The statutory provision (section 29 of the Marriage Law or Act No. 3613) plainly makes a
subsequent marriage contracted by any person during the lifetime of his first spouse illegal
and void from its performance, and no judicial decree is necessary to establish its invalidity,
as distinguished from mere annullable marriages. There is here no pretense that appellant's
second marriage with Olga Lema was contracted in the belief that the first spouse, Jovita de
Asis, had been absent for seven consecutive years or generally considered as dead, so as to
render said marriage valid until declared null and void by a subsequent court.

We are of the very weighty reasons by Justice Alex Reyes in the dissent in the case above-quoted
But this weighty reasons notwithstanding, the very fundamental principle of strict construction of
penal laws in favor of the accused, which principle we may not ignore, seems to justify our stand in
the above-cited case of People vs. Mendoza. Our Revised Penal Code is of recent enactment and
had the rule enunciated in Spain and in America requiring judicial declaration of nullity of ab
initio void marriages been within the contemplation of the legislature, an express provision to that
effect would or should have been inserted in the law. In its absence, we are bound by said rule of
strict interpretation already adverted to.

It is to be noted that the action was instituted upon complaint of the second wife, whose marriage
with the appellant was not renewed after the death of the first wife and before the third marriage was
entered into.
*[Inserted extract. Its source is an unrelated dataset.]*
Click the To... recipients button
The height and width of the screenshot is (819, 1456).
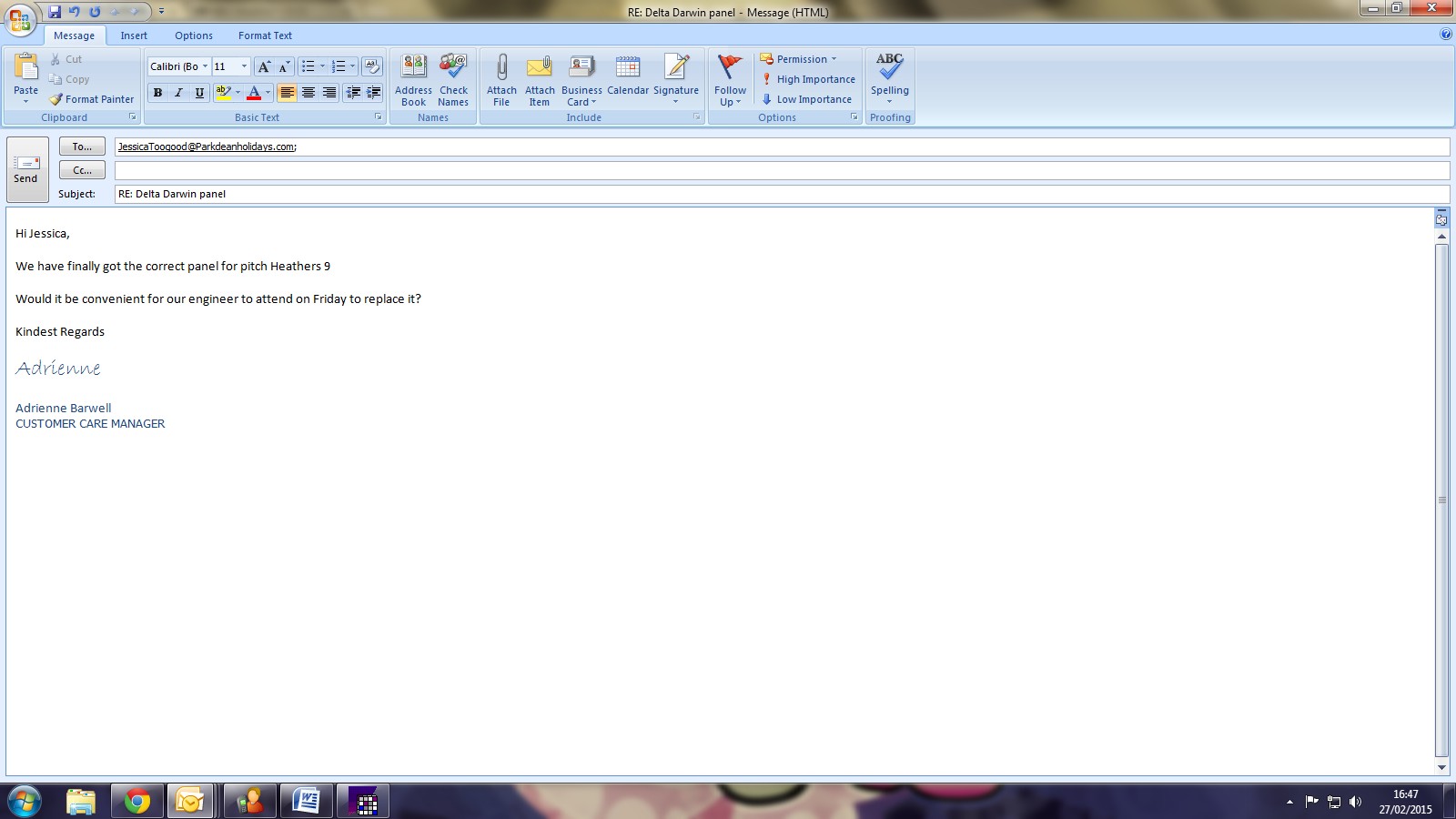[x=82, y=147]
Hence, the last marriage was a valid one and appellant's prosecution for contracting
this marriage can not prosper.

For the foregoing considerations, the judgment appealed from is hereby reversed and the defendant-
appellant acquitted, with costs de oficio, without prejudice to his prosecution for having contracted
the second bigamous marriage. So ordered.
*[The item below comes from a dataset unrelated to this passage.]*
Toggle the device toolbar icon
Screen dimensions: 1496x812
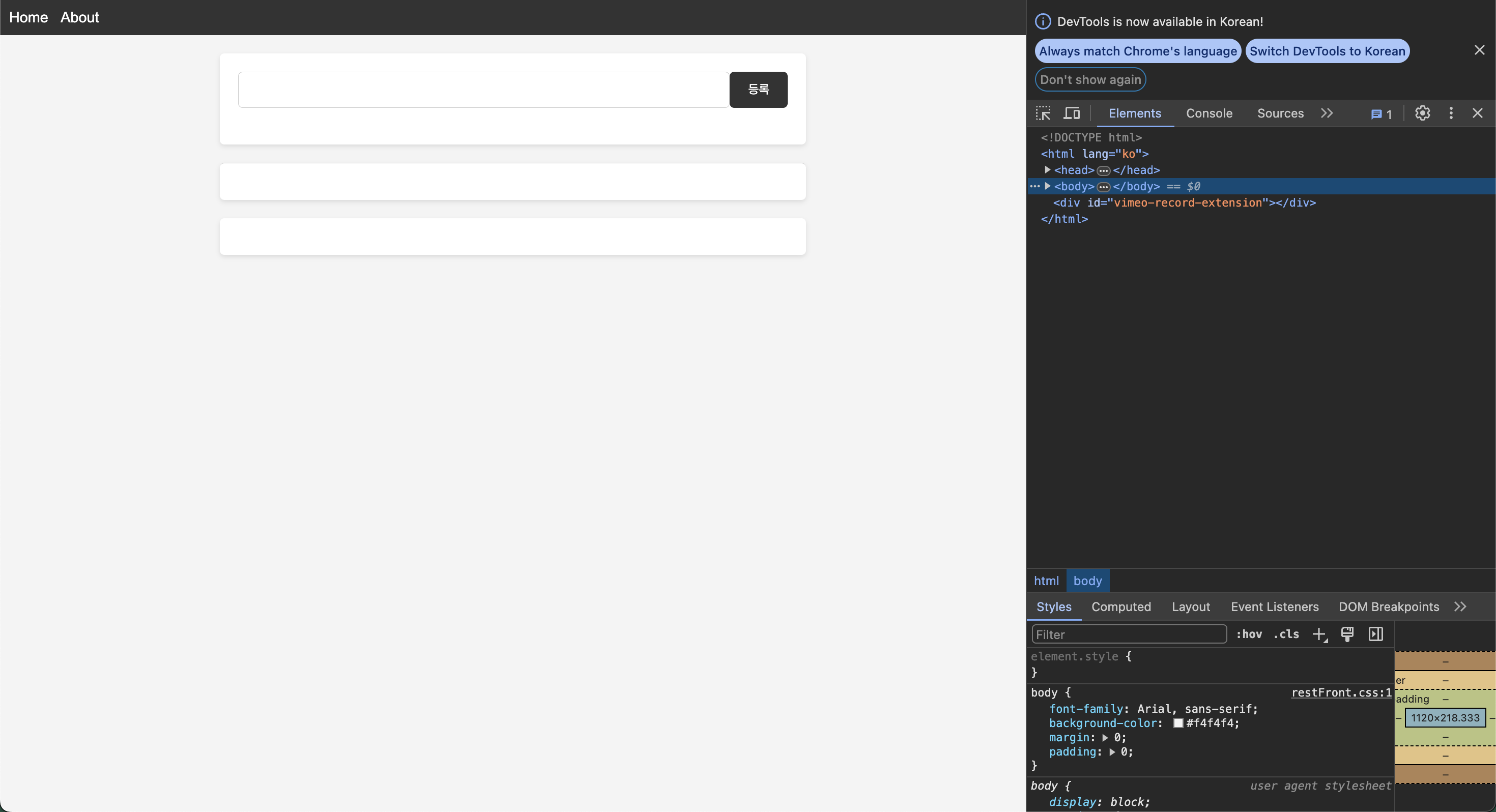click(1072, 113)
Paras, C. J., Bengzon, Bautista Angelo, Reyes, J. B. L., Endencia, and Felix, JJ., concur.

Separate Opinions

REYES, A.J., dissenting:

I dissent.

Dissenting in the case of People vs. Mendoza, replied on by the majority, I there said:
Article 349 of the Revised Penal Code punishes with prision mayor "any person who shall
contract a second or subsequent marriage before the former marriage has been legally
dissolved."

Though the logician may say that there were the former marriage was void there would be
nothing to dissolve, still it is not for the spouses to judge whether that marriage was void or
not. That judgment is reserved to the courts. As Viada says, 'La satidad e importancia del
matrimonio no permite que los casados juzguen por si mosmos de su nulidad; esta ha de
someterse [precisamente al juicio del Tribunalcompetente, y cuando este declare la nulidad
del matrimonio, y solo entonces, se tendra por nulo; mientras no exista esta declaracion, la
presuncion esta siempre a favor de la validez del matrimonio, yde consiguiente, el que
contrae otro segundo antes de dicha declaracio de nulidad, no puede menos de incurrir la
pena de este articulo. (3 Viada, Codigo Penal, p. 275.)

"This is a sound opinion," says Mr. Justice Tuason in the case of People vs. Jose Cotas,
(CA), 40 Off. Gaz. 3145, "and is in line with the well-known rule established in cases of
adultery, that "until by competent authority in a final judgment the marriage contract is set
aside, the offense to the vows taken and the attack on the family exists."

I may add that the construction placed by the majority upon the law penalizing bigamy would
frustrate the legislative intent rather than give effect thereto.

Padilla and Montemayor, JJ., concur.